RichManPoorManBeggarmanThief · 14/08/2012 04:42

The problem with trying to draw the line between volunteering and internships for legislative purposes is that as soon as you draw the line, internships will be offered just to the other side of the line.

e.g if they say "If you work more than 20 hrs per week for more than 10 weeks, you must be paid the min wage" then miraculously all the internships will be 19 hrs a week (they'll just hire two)or for 9.5 weeks.

Also, they can't stop people "waiving the right to be paid". It's like the EU working time directive. On the first day at your blue chip job you're given the opt out sheet and a pen and asked if you want to opt out.......and you know what the right answer is ........

I dont think it's right but I don't think you can legislate for it. If people believe that taking an unpaid internship will boost their chances, they'll go for it.

amillionyears · 14/08/2012 08:28

But Richman,they can try.
They could make it say 20hrs a week for 4 weeks.
That is still enough to give the intern a taste,and potential employers to see who they may be getting,without the whole thing being exploitive.

It can be done,if the will is there.

RichManPoorManBeggarmanThief · 14/08/2012 10:06

Yeah, but is it worth taking up parliamentary time with legislation that can just be got around? The "employer" probably doesn't care if he's using one person to do the filing or 10 consecutive people.

It's also the monitoring of this. Who's going to do that? It all costs money?

There is also a high chance that those supposedly being protected by the law collude with the employer.
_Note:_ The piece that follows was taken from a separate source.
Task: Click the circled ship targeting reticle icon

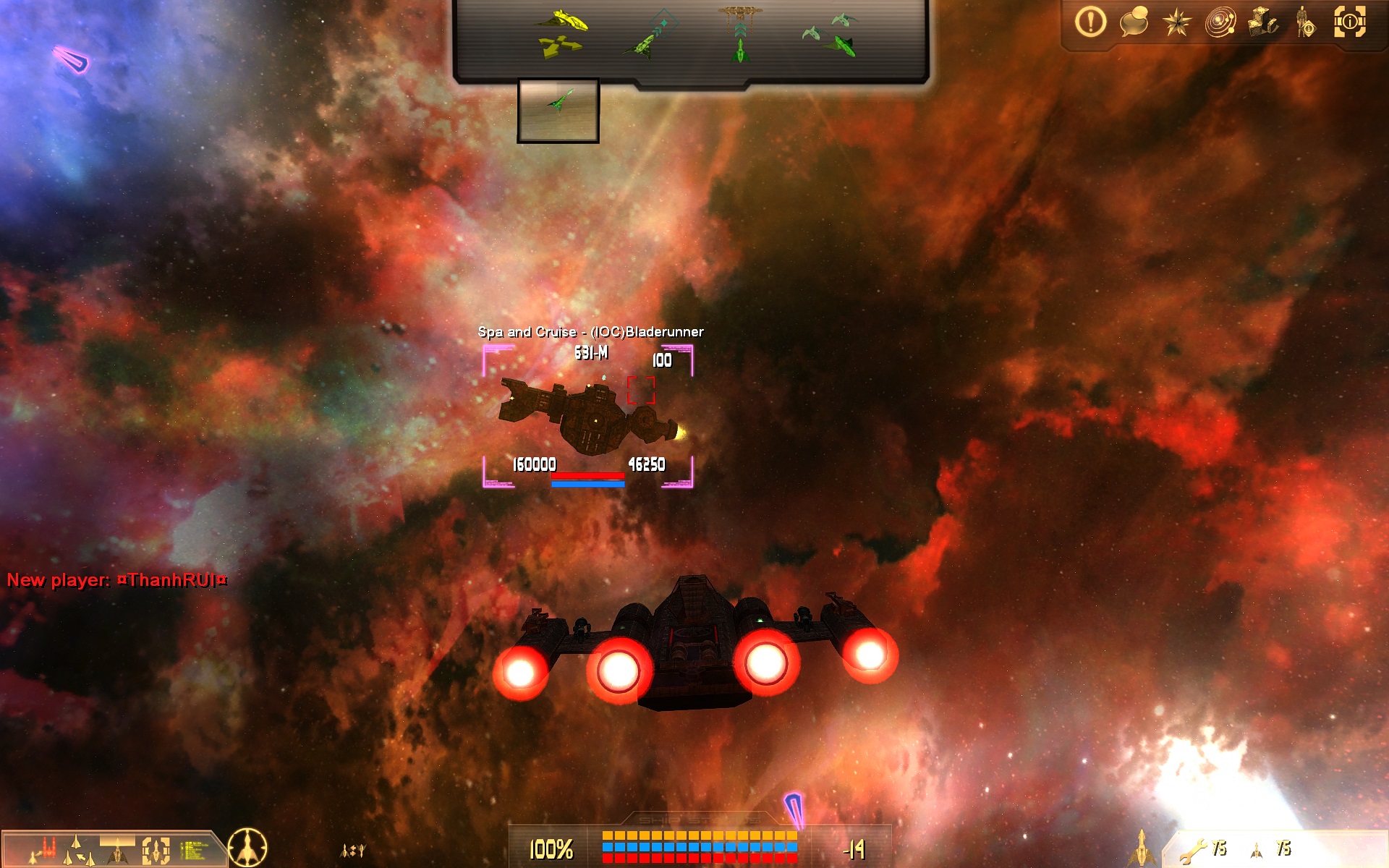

amillionyears · 14/08/2012 10:28

I think it is like the minimum wage issue.
A lot of people made a fuss beforehand.Saying things like,a lot of businesses would go out of business.
I wondered how it would all turn out.
I think I am right in saying that very few if any did go out of business.

And very few people want to do away with the miniumum wage now.

EduStudent · 14/08/2012 13:17

RichMan But at least that would allow time for a part-time job which would open up the opportunities a bit more. Obviously the issue is deeper than simply saying everybody doing more than 20 hours must be paid, but it's a move in the right direction.

KateSpade · 14/08/2012 20:48

two of my friends have managed to get jobs in a competitive field straight after graduating with no work experience done. With jobs being rare also, so I'm slightly dubious as to what W/E actually achieves. In my field, i think it is mostly a networking tool.

MrsSchadenfreude · 15/08/2012 08:44

We employ young graduates/those who have been working for a few years, and I have to say that the "permanent intern" puts me off employing them, as it screams to me "rich mummy and daddy" or "I don't know what to do". One, for say 3-6 months, is fine, but we get people applying for jobs with us who have been doing internships for two or three years. I would much rather employ someone who has had a proper job at McDonalds or as a care assistant (so not related to the wonderful world of policywonk at all), as they are more likely to have a good work ethic (this is my experience) and not strut around saying "I didn't get my first class honours degree just to do your photocopying/filing/take the notes at a meeting."

KateSpade · 17/08/2012 22:55

I totally agree with you Mrs You have just described a couple of my friends.

TyrannoSoreArse · 24/08/2012 11:54

My friend and I graduated at the same time a couple of years ago from the LSE having done the same degree. I got a higher pass than her and my dissertation won an award and got published.

She lived in London, I'm on the SE coast. Her family is very wealthy and mine is a bit skint. There were hardly any jobs when we graduated and enormous competition for those there were. She took an unpaid internship at a prestigious London company and worked there for six months, supported by her family. At the end of it they gave her a job.

I applied for loads of jobs but it took almost a year to get one, and in the meantime I worked nights at a cab company.

The thing that bothers me about internships is that usually the only people who can afford to do them are those who are well off or who have well off family willing to support them, so it's always the same people doing these jobs. I'm just an oik from Margate done good and I cannot compete with people like this.